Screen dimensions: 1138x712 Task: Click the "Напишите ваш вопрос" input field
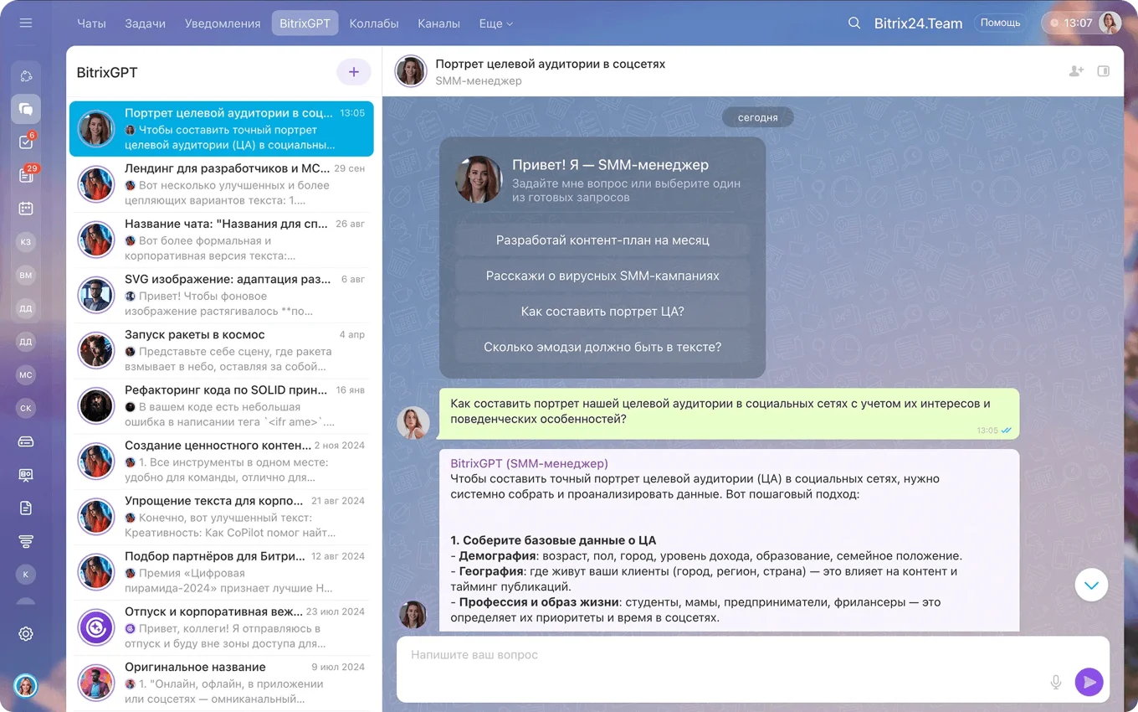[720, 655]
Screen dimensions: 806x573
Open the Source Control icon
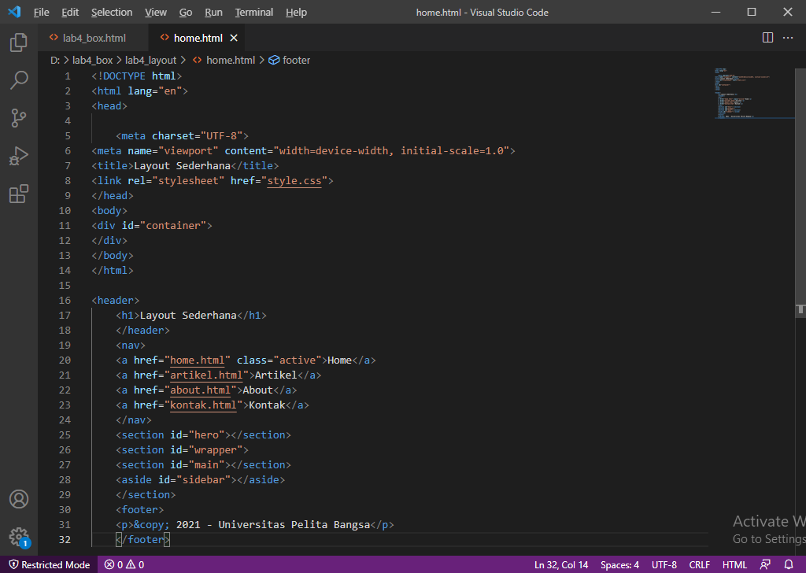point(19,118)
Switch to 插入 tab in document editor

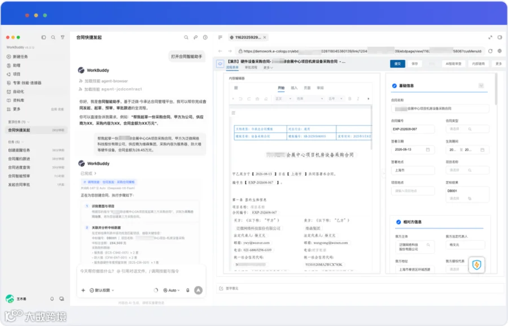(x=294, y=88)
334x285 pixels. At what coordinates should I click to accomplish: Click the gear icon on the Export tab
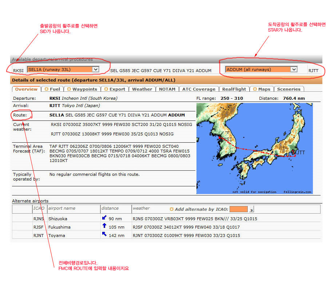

--------

§ YOUR OBJECTIVE:
Copy the data word for word. Pictures do not go in the copy.

§ SOLVED EXERCISE:
Screen dimensions: 1138x712 Task: Click the "Напишите ваш вопрос" input field
[720, 655]
Screen dimensions: 806x573
Open the Source Control icon
point(19,118)
Switch to 插入 tab in document editor

(x=294, y=88)
334x285 pixels. At what coordinates should I click to accomplish: Click the gear icon on the Export tab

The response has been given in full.